----- Source excerpt

So it wasn’t until the age of 6 that I first remember being blown away by a movie. It wasn’t Spielberg or Lucas but a German director with an incarnation of a popular children’s book.

When I first saw The Neverending  Story I was hooked (I still get the same enjoyment today than when I first watched it). The idea and the pure fantasy behind the story. And above all else I wanted to fly through the sky on the back of a luck dragon.

From the very last frame of the film I wanted to see more and I devoured my way through what ever film I could rent. Each VHS from my local video library, was pulled from the shelves in utter wonderment of the picture on the cover.

From the first scene I became Indian Jones or I was flying my X-Wing fighter across galaxies. Each film added to my need to see more, no matter if it was bad, good, comedy, action, romance or drama I would watch it. My love for it grew with each film. I loved the sound of a cassette rewinding, knowing that it would soon be ready to watch again. The phrase ‘be kind rewind’ meant so much back then.

----------

[Directions]
1 – Which film does the childhood movie passage name as the first one that blew the writer away?
2 – Continue the childhood movie passage from its final sentence.
The records that come next are separate material with no connection to the childhood movie passage.

----- Data section

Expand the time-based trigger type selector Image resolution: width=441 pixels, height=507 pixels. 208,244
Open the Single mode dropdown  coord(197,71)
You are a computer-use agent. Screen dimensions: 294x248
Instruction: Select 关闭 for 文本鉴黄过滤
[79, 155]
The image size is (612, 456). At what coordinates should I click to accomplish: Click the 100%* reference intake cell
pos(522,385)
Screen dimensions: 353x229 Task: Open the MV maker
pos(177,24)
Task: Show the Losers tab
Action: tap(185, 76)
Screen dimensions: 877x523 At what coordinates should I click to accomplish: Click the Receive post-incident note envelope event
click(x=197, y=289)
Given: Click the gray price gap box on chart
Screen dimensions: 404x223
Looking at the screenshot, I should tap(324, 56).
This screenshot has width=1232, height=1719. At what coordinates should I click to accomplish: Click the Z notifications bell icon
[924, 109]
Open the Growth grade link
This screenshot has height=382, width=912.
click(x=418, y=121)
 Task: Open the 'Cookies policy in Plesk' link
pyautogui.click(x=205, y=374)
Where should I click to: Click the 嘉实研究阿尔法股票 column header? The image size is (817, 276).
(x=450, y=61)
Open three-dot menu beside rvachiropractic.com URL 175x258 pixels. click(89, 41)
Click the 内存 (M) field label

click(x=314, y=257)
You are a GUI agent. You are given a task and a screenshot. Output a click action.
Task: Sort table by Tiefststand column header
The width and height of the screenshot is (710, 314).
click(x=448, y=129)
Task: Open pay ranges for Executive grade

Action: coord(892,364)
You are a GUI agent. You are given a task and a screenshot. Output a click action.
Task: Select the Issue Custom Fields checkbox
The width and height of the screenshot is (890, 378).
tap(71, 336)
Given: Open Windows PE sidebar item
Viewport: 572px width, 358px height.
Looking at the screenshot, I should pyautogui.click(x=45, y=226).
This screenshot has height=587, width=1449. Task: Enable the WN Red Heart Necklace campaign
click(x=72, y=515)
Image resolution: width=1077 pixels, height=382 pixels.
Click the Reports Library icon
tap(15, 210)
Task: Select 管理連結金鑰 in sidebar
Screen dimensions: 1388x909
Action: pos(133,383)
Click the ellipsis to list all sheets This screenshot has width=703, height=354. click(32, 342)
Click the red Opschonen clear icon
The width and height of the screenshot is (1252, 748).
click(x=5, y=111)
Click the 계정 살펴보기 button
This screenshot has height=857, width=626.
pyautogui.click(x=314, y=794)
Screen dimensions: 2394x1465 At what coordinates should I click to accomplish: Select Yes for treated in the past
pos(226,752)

----------

[Answers for the tasks]
1 – The Neverending Story.

2 –
Television had the some draw, cartoons were a staple part of my viewing diet. But still laying bold on the surface was my need to watch films. If I had a new VHS to watch then that would be my preference.

I grew up in a small village in the middle of the Kent countryside. Just at the end of the road I lived on was the entrance to a country park. With its deep woods and long escarpments, it was a fine fit for re-enacting the movies. I could emerge from the trees as Dutch being tracked by an unseen enemy.

For my friends it seemed strange that I didn’t want to be the next top footballer. No, for me it was film star and action hero.

It stayed like this for many years until I had a change of heart and got a better understanding of whereupon talents really lay.